Extract:
════════════════
Great Lakes Brewing – Edmund Fitzgerald Porter

Great Lakes Edmund Fitzgerald PorterCONTINUING A TRADITION naming beers after local legends and lore, Great Lakes’ Edmund Fitzgerald honors a freighter that sank in Lake Superior during a late autumn tempest in 1975. Though the brewery’s home of Cleveland, Ohio doesn’t border Lake Superior in the slightest, the vessel’s lingering legacy—mysterious and melancholy—is an appropriate match for this formidable porter. And while the freighter’s tale is a tragic one, the beer’s has become a triumph: it won gold at GABF on its maiden voyage (1991) and today remains revered as an icon of the style. Admittedly, beer laurels are scant consolation to the kin of those lost in the storm. But at least it ensures a dignified class to each toast raised in their remembrance.

Some porters are modest in their use of kilned grains and diverge from brown ales in nothing but name. Not so the Edmund. Its color is almost black, at least until the dregs when the edges take on a dark deep copper. The head is somewhat paler, though, off-white but not nearly tan. Roasted grains are quite strong in the aroma, especially when fresh into the glass with a bit of char brought on from the roasted barley. The beer’s other specialty malts are Caramel 77 and Chocolate—enough to give it complexity, but not enough to make the aroma gummy or indistinct. The next waves are of dark coffee and chocolate, black bread and moderate amounts of toast, each distinct but flowing so naturally as to efface all sharp edges. A dash of vanilla helps lighten the bouquet along with equally judicious hop notes—florals, a bit of spice (Northern Brewer and Willamette), and a faint zest of citrus (Cascade). Swirling releases a few garnishes of sweeter esters—a bit of licorice or currants—but these are quickly smeared back into the pure dark malts with a dollop of molasses.
════════════════
Supplied data:
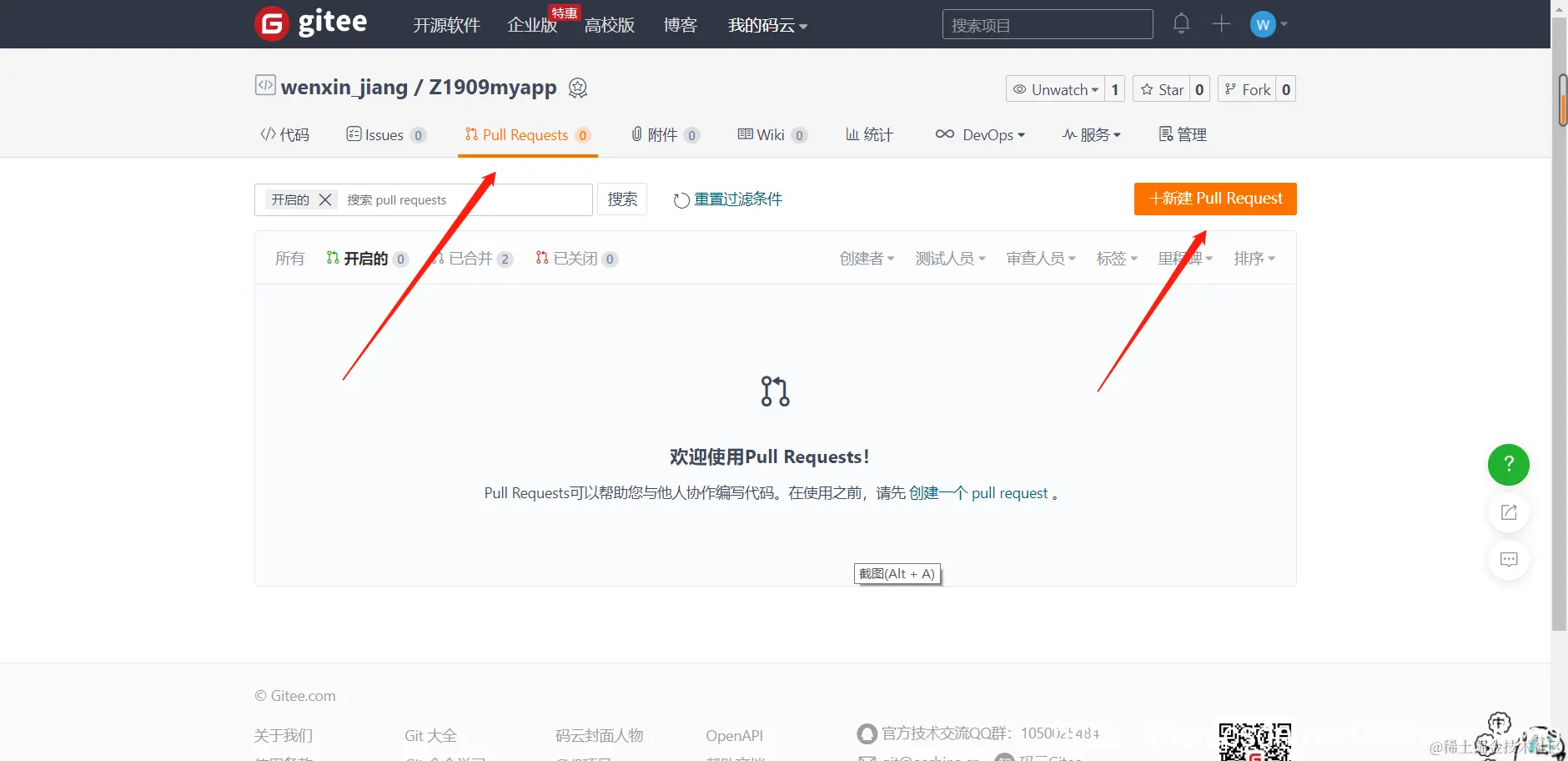Open the floating help question mark
This screenshot has height=761, width=1568.
tap(1508, 465)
════════════════
Requests:
a) Quote the Edmund Fitzgerald Porter review between "Great Lakes Brewing" and "in their remembrance.", inclusive.
b) Answer these questions from the Edmund Fitzgerald Porter review:
(i) In what year did the freighter sink in Lake Superior?
(ii) In which city is the brewery based?
(iii) Which hop varieties supply the floral and spice notes?
c) Continue the Edmund Fitzgerald Porter review after its last sentence.

Results for the exercise:
a)
Great Lakes Brewing – Edmund Fitzgerald Porter

Great Lakes Edmund Fitzgerald PorterCONTINUING A TRADITION naming beers after local legends and lore, Great Lakes’ Edmund Fitzgerald honors a freighter that sank in Lake Superior during a late autumn tempest in 1975. Though the brewery’s home of Cleveland, Ohio doesn’t border Lake Superior in the slightest, the vessel’s lingering legacy—mysterious and melancholy—is an appropriate match for this formidable porter. And while the freighter’s tale is a tragic one, the beer’s has become a triumph: it won gold at GABF on its maiden voyage (1991) and today remains revered as an icon of the style. Admittedly, beer laurels are scant consolation to the kin of those lost in the storm. But at least it ensures a dignified class to each toast raised in their remembrance.

b)
(i) 1975
(ii) Cleveland, Ohio
(iii) Northern Brewer and Willamette

c)
The initial mouthfeel is velvety smooth, though this beer is hardly a full-bodied sugar bomb. The estimated Plato of 4.5 is a touch high, but a growing roast sensation draws that sweetness down as it approaches the finish, accompanied by solid but unobtrusive bitterness (37 IBUs). A 5.8% ABV rounds out a fairly average stat sheet for robust porter and is nowhere to be found in flavor or finish. The generous body is balanced by an ideal carbonation level that gives a slight lasting tickle to the finish along with a little mineral sprinkling. A bit of earthy bitterness on the back also helps keep any residual sweetness in check.

Thus the overall character of the beer is more roasted than chocolaty, though it never strays into stout’s black malt territory. Unlike its fateful namesake Edmund Fitzgerald stays balanced, never listing too far towards any one direction and holding a confident clear course. It’s satisfyingly thick on the tongue and fully capable of pairing with hearty chili or seared meats without confronting them head-on. Indeed, many newer porters may be stronger or more assertive, but few have ever been so effective.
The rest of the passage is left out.